The Big Bang theory was originally developed in the late 1920s by Georges-Henri LemaƮtre, a Belgian Catholic priest and astronomer, an early advocate of solutions to the general relativity field equations which predicted our universe was expanding.


The next theory is the STEADY STATE THEORY it was developed as a result of theoretical calculations that showed that a static universe was impossible under general relativity and observations by Edwin Hubble that the universe was expanding. The steady state theory asserts that although the universe is expanding, it nevertheless does not change its look over time. For this to work, new matter must be formed to keep the density equal over time.


Because only very little matter needs to be formed, roughly a few hundred atoms of hydrogen in the Milky Way Galaxy each year, it is not a problem of the theory that the forming of matter is not observed directly. Despite violating conservation of mass, the steady state theory had a number of attractive features. Most notably, the theory removes the need for the universe to have a beginning.
For most cosmologists, the refutation of the steady-state theory came with the discovery of the cosmic background radiation in 1965, which was predicted by the big bang theory. Within the steady state theory this background radiation is the result of light from ancient stars which has been scattered by galactic dust. However, this explanation has been unconvincing to most cosmologists as the cosmic microwave background is very smooth, making it difficult to explain how it arose from point sources and the microwave background shows no evidence of features such as polarization which are normally associated with scattering. Furthermore, its spectrum is so close to that of an ideal black body that it could hardly be formed by the superposition of contributions from dust clumps at different temperatures as well as at different red shifts.
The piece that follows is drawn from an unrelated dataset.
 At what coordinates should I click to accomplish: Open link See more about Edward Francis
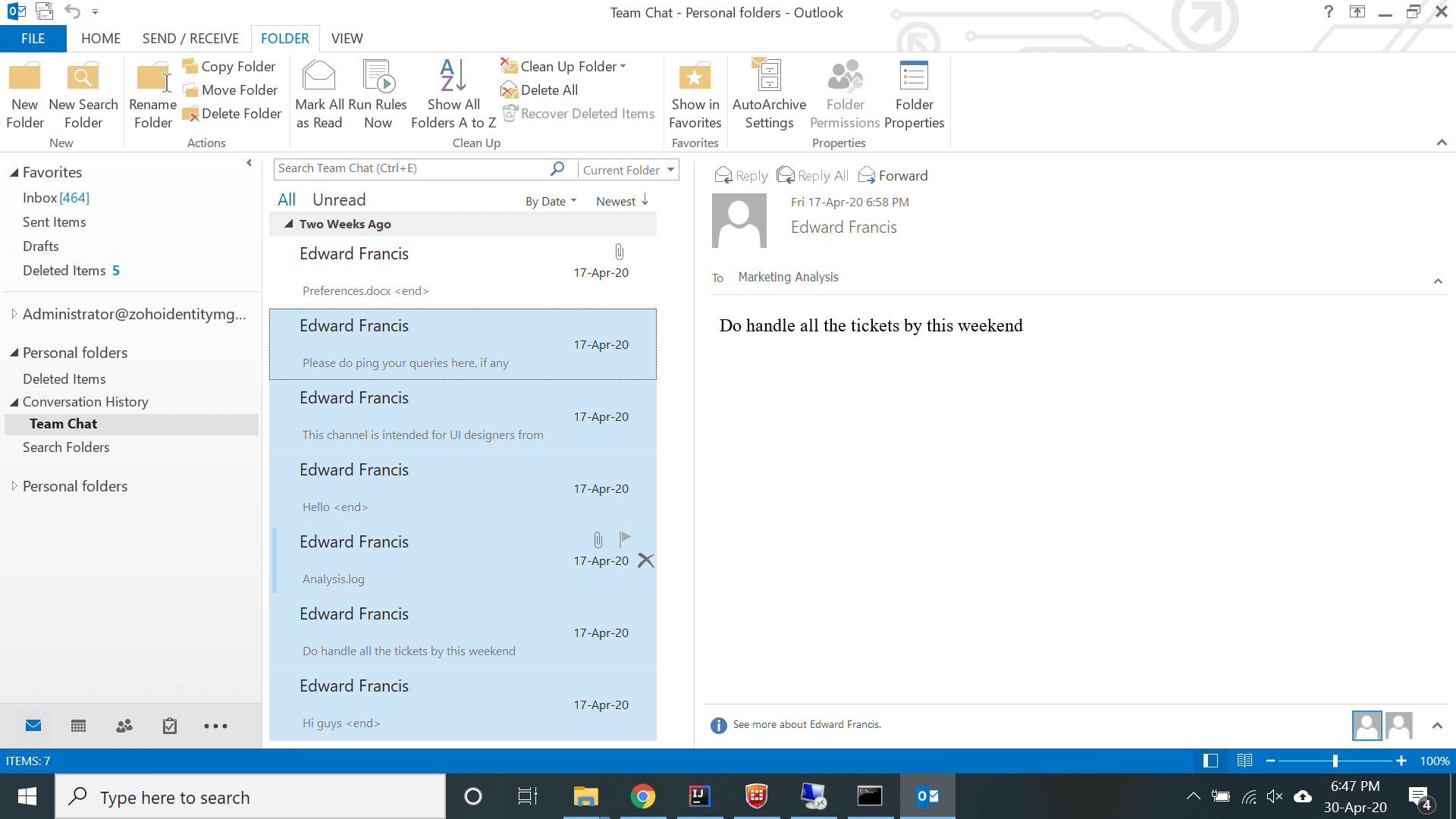click(x=806, y=724)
The next theory is the INFLATATION OF THE UNIVERSE this theory proposes a brief period of extremely rapid accelerating expansion in the very early universe, before the radiation dominated era called the hot big bang. This acceleration is believed to be driven by a quantum field (in effect, some exotic kind of matter) with a repulsive gravitational effect. This can be achieved if the pressure of the field is extremely large and negative
A specific example is a scalar field associated with a potential energy. Such a field "rolls down" the energy surface defined by the potential, and if it is slow-rolling can act like an effective cosmological constant, driving an exponential expansion with constant acceleration. During this epoch, any matter or radiation density other than that of the scalar field is negligible; one is left with an almost constant energy density of the field, often called a false vacuum because it behaves like the highly energetic vacuum of quantum field theory. Every 10-37 seconds the size of an inflating patch doubles with its energy density remaining constant, so the total mass in the region increases by a huge factor. Inflation ends through decay of the repulsive material into a mixture of matter and radiation, this decay taking place by quantum processes similar to radioactive decay of ordinary matter. The resulting hot expanding gas provides the starting point for the hot big bang era in the early universe.
This scenario provides explanations for some puzzles in cosmology: why the universe is so large, why it is so uniform, and why it is so nearly flat (scientists cannot detect the large-scale spatial curvature effects associated with general relativity). Most importantly, this scenario provides an explanation for the origin of large-scale structure in the universe: Clusters of galaxies arise from seed perturbations generated by quantum fluctuations in the very early universe, amplified vastly in size by the inflationary expansion of the universe and in amplitude by gravitational instability after the decoupling of matter and radiation. A major triumph of the theory is that the subtle variations in the cosmic background radiation it predicted have been observed from satellites and balloons.